The fact is comparing terror attacks on UK soil to bombs being dropped on women and children in Syria will resonate with many Muslims.

It is like opening Pandora’s box and many would rather we were not put in the position of challenging this.

More pertinent is the question that if you believe this can you be classed as an 'extremist'? And are you in some way glorifying acts of terrorism?

Yesterday, there was understandable alarm over such a suggestion from ISIS bride Shamima Begum. Her comments feature on the front pages of the national newspapers.

In an interview with the BBC, Shamima Begum, said the deaths of 22 innocent people in the terrorist attack on an Ariana Grande concert in 2017 were akin to the "women and children" being bombed in IS territory in Baghuz.

She told the broadcaster: "I do feel that it's wrong that innocent people did get killed. It's one thing to kill a soldier that is fighting you, it's self-defence, but to kill the people like women and children...

"Just people like the women and children in Baghuz that are being killed right now unjustly, the bombings. It's a two-way thing really.

"Because women and children are being killed back in the Islamic State right now and it's kind of retaliation. Like, their justification was that it was retaliation so I thought 'OK, that is a fair justification'."

The problem for those managing 'anti-extremism' policy is that Muslims will in fact find this comparison plausible.

Are the lives of innocent Muslims any less worthy of commemoration than those killed by a deranged killer on UK soil. Does this make you a ‘terrorist sympathiser’? And are you committing an act of treason even for suggesting there is a comparison?

If asked the question how would you as a Muslim answer? Would you try to mask your true feelings?

It is unlikely you will read an opinion piece such as this anywhere else in the country and here is why.

To challenge the above point means that you can classed as someone who is ‘appeasing terrorism’ or you are a Muslim who is bringing up issues we would rather not discuss. The latter means you are trying to emphasise a point we would rather wasn’t mentioned.

Let us quietly keep these views to ourselves because saying anything otherwise draws attention to Islam and Muslims.

In the past decade there has been a concerted effort to change the perception of Muslims to wider audiences but this issue draws us into a recurring conundrum - that of loyalty to the nation or loyalty to your religion.

Muslims will state categorically there is no justification in any terror attack regardless of what has happened elsewhere.
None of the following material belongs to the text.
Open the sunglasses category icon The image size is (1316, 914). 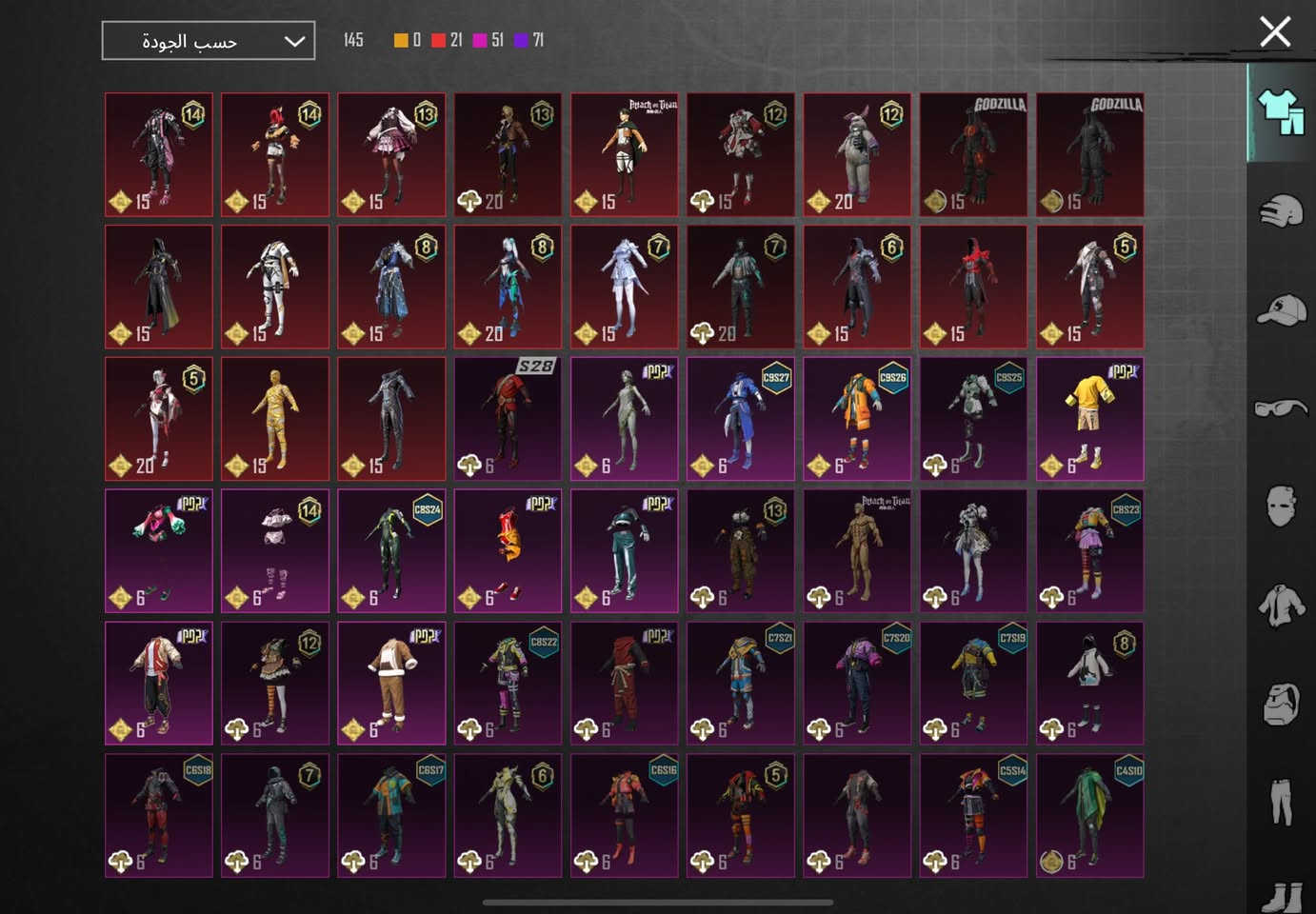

At the same time they will answer any critic who says that the lives of Muslims in another country are any less important – even when killed in war zones.

Deaths of innocent people is to be condemned no matter where it happens.

I have spoken regularly to people who will state just because you happen to be in the line of fire does not make your life less important.

If they bring up these points and they were non-Muslim would they still be classed in a way a Muslim is? Or do you have to be of a certain skin colour and background to be a ‘threat’.

Any challenge to ‘radicalisation’ must face up to questions such as this. Unfortunately, this is almost impossible.